My chili is not gourmet in the slightest. It's made with ground beef, not chunk or stew beef, and the base recipe is the 1:1:1 of one pound meat, one 1-lb can tomatoes (technically we now have 15-ounce cans, but whatever), and one 1-lb can of beans. I'm sure it sounds pretty pedestrian, but allow me to suggest a few choices which can add up to a significant improvement in the final product.
Beans: I go with either small red beans or pink beans, though you can use pinto or black beans if you like. Do not drain the beans.The starch in the bean liquid will help thicken the chili.
Tomatoes: diced fire-roasted for preference, and I also add a small can of tomatoes and green chilis (the best known brand in the States is Ro-Tel). Don't drain the tomatoes, either.
Additional liquid: Rinse the cans with a small amount of water and add that in. In addition, I use beef broth. Beer is an alternative (at least a small amount) and some cooks add coffee.
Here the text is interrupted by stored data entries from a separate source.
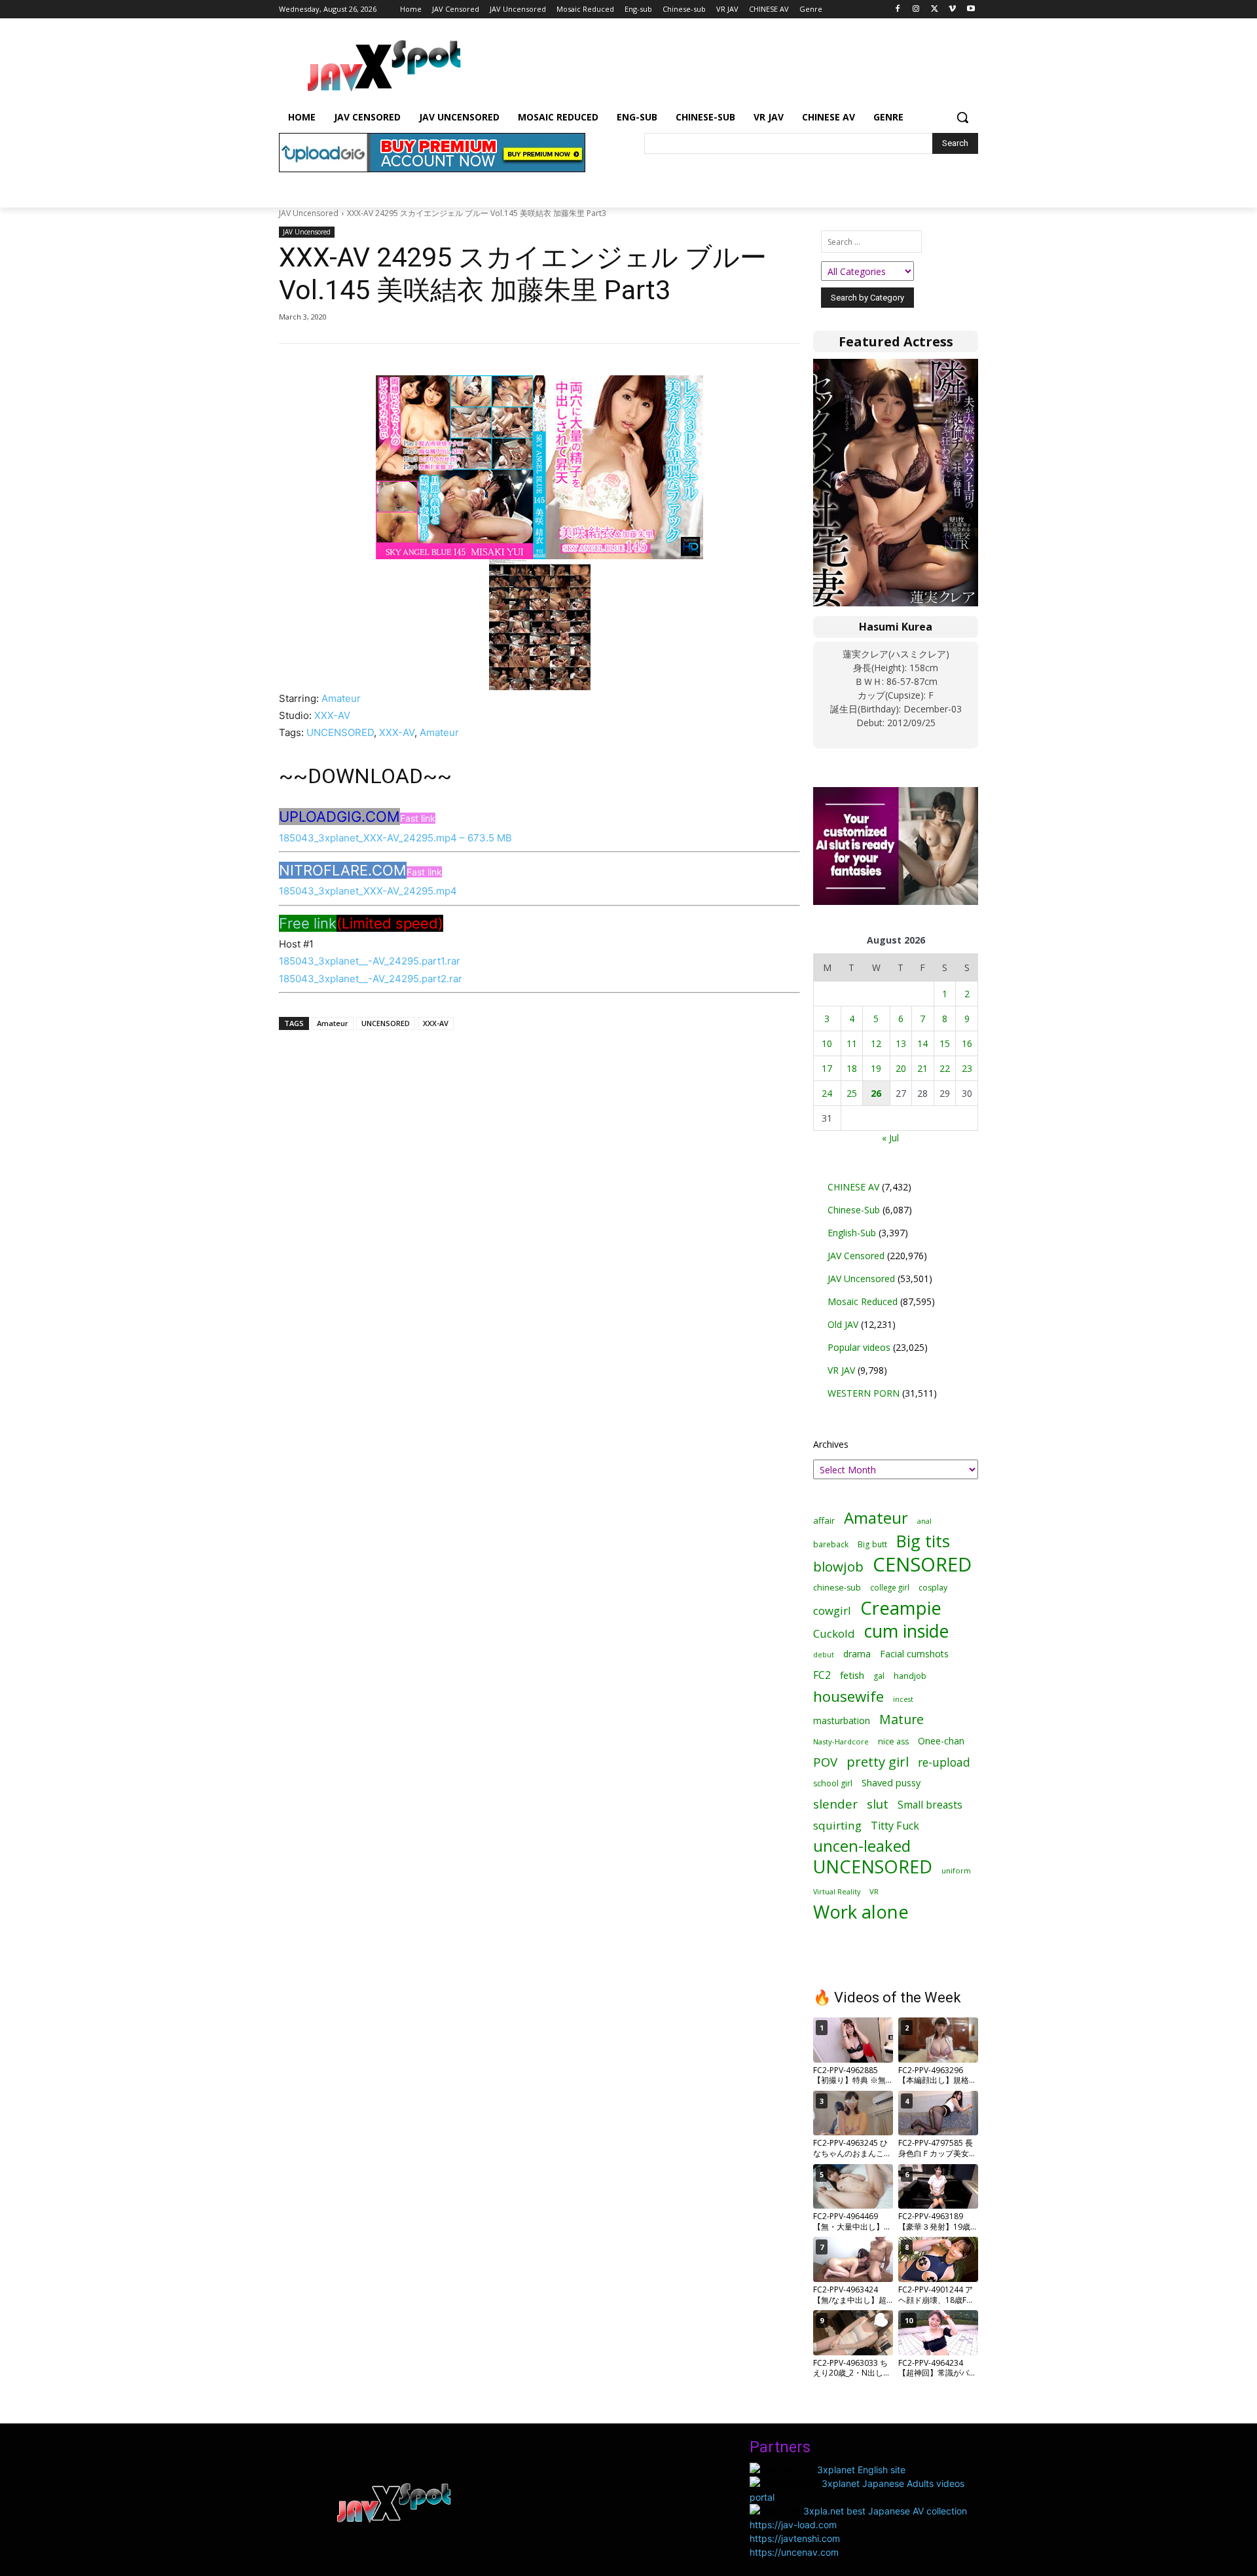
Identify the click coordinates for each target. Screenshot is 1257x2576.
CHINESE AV (853, 1187)
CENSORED (922, 1565)
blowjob (838, 1566)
Flavorings/spices: This is where you can get creative. I dice an onion and two cloves of garlic and cook these after the meat is browned and drained. Then add the meat back in and add the beans/tomatoes/Ro-Tel and the beef broth. Now, keep in mind that chili powder also is a thickening agent. Standard prepared chili powder consists of pulverized dried chilis, oregano and cumin and often paprika. You can also purchase powders of individual chilis such as ancho chili, but I go with the old tried and true. What I like to do is to start with pouring in some chili powder - I really don't measure but I would estimate 1.5 to 2 tablespoons - and then add in varying amounts of oregano, paprika, garlic powder (yes, on top of the garlic), maybe some celery salt, cumin and a little cayenne. Depending on what is available and my whim, other options would be crushed red pepper or hot sauce. And if you're going for that gourmet touch, a small amount of cocoa powder or bitter cooking chocolate can be added, though I've never tried that either. Be sure to taste as you go. Don't forget the salt, though with the sodium in the canned vegetables you may need less than you think.
Once all this is in, I bring it to a boil, lower to a simmer and let it go for at least an hour. Don't let it go at a hard boil, because the beans are already cooked and they will fall apart. Lastly, another authentic touch if you want to thicken your chili is to take a small amount of cornmeal, mix it in a cup with some water or liquid from the chili until you have a smooth, loose slurry, and stir it into the chili. You should not use a lot, maybe a couple of tablespoons of cornmeal, and it will need to cook for 20 minutes or so.
You can serve with diced onions, grated cheese, sour cream if you like. You can also put chili on baked potatoes or cooked rice, or even on spaghetti. Warm leftovers and toss with romaine or iceberg lettuce, corn chips and cheese and you have taco salad. Enjoy.